There are many ways to lose and gain a job in football management, as evidenced by this wild season alone.
Clubs such as Bournemouth, Aston Villa, Everton, Leeds and Southampton have had relatively easy decisions to make this season, showing managers whose teams have performed poorly in bad results the door.
Timing matters a little less in these cases, especially when done earlier in the campaign and with significant fan unrest to consider.
One of the openings filled this season was not like any other, however, and is extremely rare in this day and age.
Graham Potter was allowed to leave Brighton for Chelsea in early September, allowing Roberto De Zerbi to take over a team in an outstanding position, both on and off the pitch. That's very unusual during the season, so the fact De Zerbi has improved the Seagulls further is a massive compliment.
It is the timing of changes that is perhaps most interesting, though.
Of course, if it needs to be done, early summer is the sweet spot to make a managerial change, giving the person put in charge the requisite time to implement their ideas and use the transfer window to their advantage.
Alas, we're talking about in-season switches, which makes timing all the more important.
An international break is the prudent moment to change boss during the campaign, a pause of play that has been utilised on multiple occasions.

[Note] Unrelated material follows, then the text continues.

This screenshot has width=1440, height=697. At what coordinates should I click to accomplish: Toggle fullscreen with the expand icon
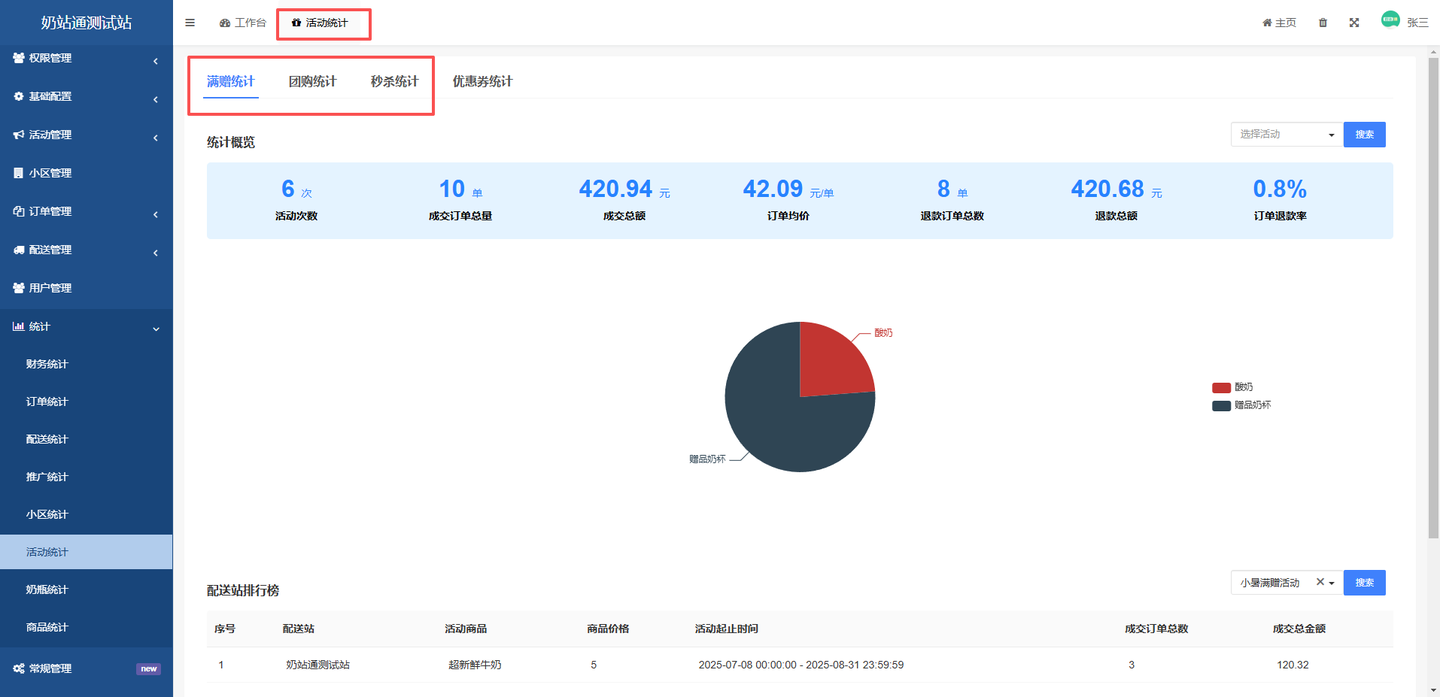click(x=1354, y=23)
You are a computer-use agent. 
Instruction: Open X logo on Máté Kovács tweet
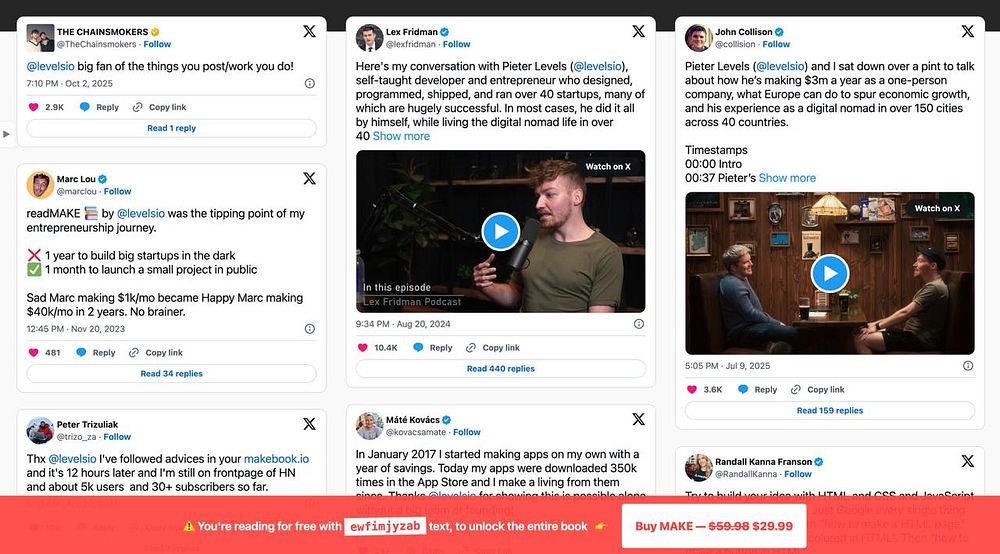click(x=638, y=419)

Fixtures surely played a part in the decision making process of Crystal Palace, too, who let Patrick Vieira go and replaced him with the man who he replaced — Roy Hodgson.
Palace's decline was clear for all to see, failing to test opponents as they dropped into the relegation battle, but they allowed Vieira to continue to take charge of games against Manchester City, Brighton and Arsenal before the small break.
Zero points was maybe expected from that run, allowing the hierarchy to make a change with little resistance.
Whether Hodgson was the right man remains to be seen, but he was certainly handed a golden opportunity to become the hero, facing every team below Palace in the final ten fixtures of the season.
Indeed, just one game into his return, Hodgson has given the impression that it was a positive change, gaining three points and creating scoring chances in an attacking performance against Leicester, something his predecessor was struggling to do.
It is understandable that clubs wish to start the new manager's tenure under the best possible circumstances, which brings us nicely to the openings made available at both Chelsea and Leicester on Sunday.
They're more similar than some might think, both risky from a long-term perspective but with swift improvement for the remainder of the season well within the realms of reality.
Chelsea are clearly better than the position they currently hold, and it's easy to see how results could start going their way considering the underlying metrics.
They've dominated most of the games played recently, left to rue missed chances in a number of fixtures in which scorelines haven't gone their way.
Although it's not ideal to dispatch of your boss one game after a two-week break, the Champions League is obviously the Blues' main focus for the rest of the campaign.
Leicester and Brendan Rodgers haven't been on the same page for quite a while it seems, so their mutual parting isn't too much of shock, especially after the manner of defeat at the weekend, logging just three shots equating to 0.16 expected goals for (xGF) in the late 2-1 defeat to Palace.
Prior to that dire display, the Foxes had also been performing better than results suggest, too. Again, this is the kind of in-season situation that is more than workable for a new manager to take the helm.
The recent speight of sackings might well have come with an element of panic, as all changes at the top of a team do, but timing is vital at each level of the table when it comes to making appointments.
Perhaps that is the easy part, even if clubs make a mess of it sometimes.
The difficult part? Picking the right person at the right time for the job at hand.